This weekend I came to see some shrimps in the tank! Though I only saw like 5... I heard we only got 50 shrimps. The owner made the same comment and said to order 500 more shrimps. So hopefully we get more soon.
I saw the fish we received and I think we got 12 of each... This may change though as the owner will probably want more fish than that lol.
Cyanobacteria patch was starting to come back again, but barely and it was contained to the same area. I sucked it out.
Black beard algae stopped spreading and looks to be dying off, I still am spot treating it just as a precaution. Hair algae and staghorn is about the same as when I saw it last week, not spreading but still coming back in the same spots. I removed most of it and spot treated what I could. I also noticed most of the diatoms are gone now, and is being replaced a tiny amount of prettier green algae.
I took a closer look at plants today and some areas do indeed still have some chlorosis.

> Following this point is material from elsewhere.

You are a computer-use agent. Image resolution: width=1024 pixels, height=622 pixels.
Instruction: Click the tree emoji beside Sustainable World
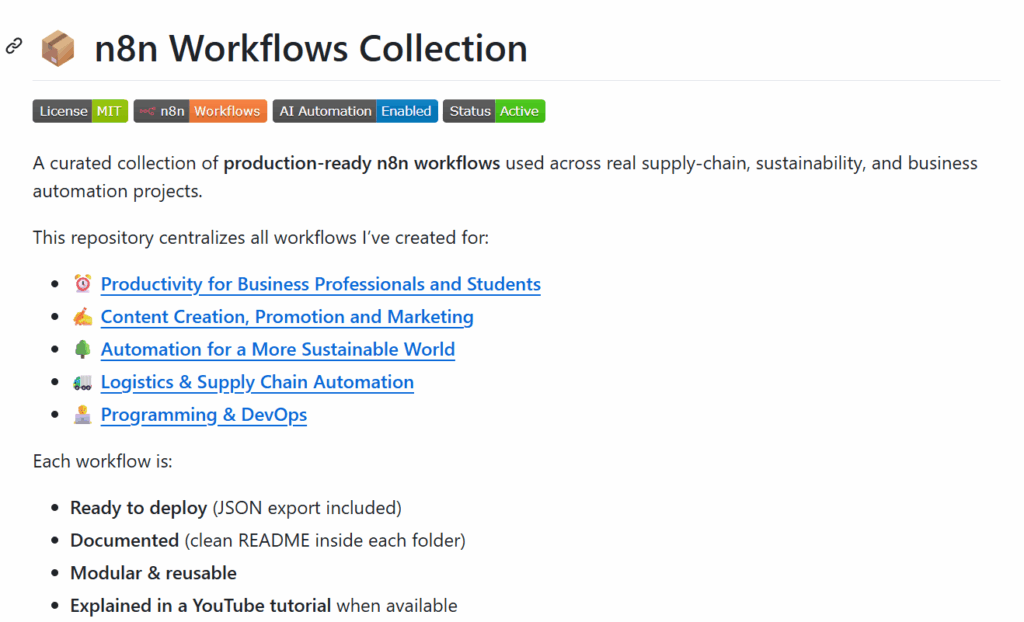tap(83, 350)
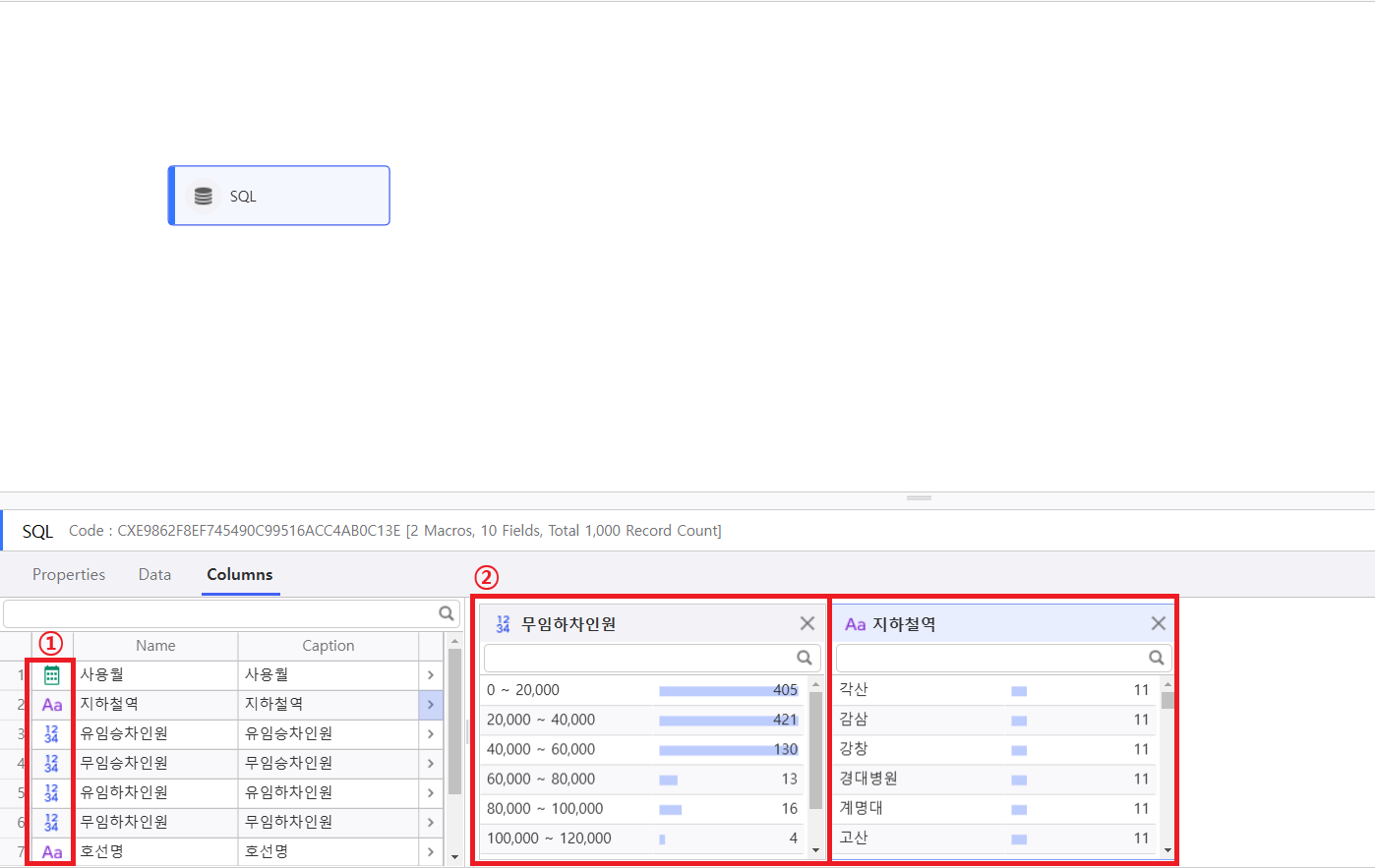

I have been dosing 0.2
ppm Fe DTPA and 0.4 ppm Fe gluconate weekly split into 7 doses, dosed in the morning. I am a bit confused with this because I felt like this should surely be enough. My
kH sits at 4,
gH is 8, and
pH degassed is about 7.9. Though in the first 2 days after water change its about 7.5 degassed pH and slowly rises to 7.9 by the end of the week. I drop the pH by 1.1 for the photoperiod.
If you look really closely on the rotalas below you can see a subtle pattern of chlorosis and green.
A handful of rotala stems had some transulcent spots in their leaves. This is only on these few.
This bush of rotala green doesn't really have much chlorosis if any.
Ludwigia super red also looking very healthy.
And pretty much all the other plants not in the photos look very healthy.
I went ahead and doubled the gluconate to 0.8 ppm weekly and doubled DTPA to 0.4 weekly. I've been thinking of other solutions however.
As I've said one potential solution is to drip the micros/iron 24/7. I have a 3 liter container that I can add the weekly micros to and slowly drip it in. I would have to add vinegar to the 3 L container to drop the pH in there, but this vinegar should be neglible compared to the total volume of the tank right? I just need to find a valve or something that can add a very precise amount of water since the regular airline tubing ones haven't been very consistent at the very slow drip.
Another thought I had that may be a little crazy is an iron reactor. I haven't thought too much on how to best execute it, but currently I had this.
The idea is basically to add the daily dose of micros/iron powder to the container ewithout mixing it and slowly pass water through it to very slowly dissolve it and add it to the tank. I would cover it from light to keep it from degrading. I just don't know if the iron will precipate as soon as it dissolves into the "reactor". One thought I had was to inject CO2 in the reactor to keep the pH very low in there. Anyone have any thoughts on why this wouldn't work, or ideas on how to make it better/work.
Perhaps I'm overthinking and overcomplicating this, hopefully the double iron dose causes improvement.
Edit: I am going to see if I can get an autodoser, this seems like the best solution.
I noticed these two little plants growing on the dead moss we got. I'm guessing they must have come come in the moss? Not sure what they are, but I think this is pretty cool.
Some of the pinnatifida with a small piece of rotala blood red.
Full tank shot of this week. Almost time for trimming those top bushes! The swords are getting massive too.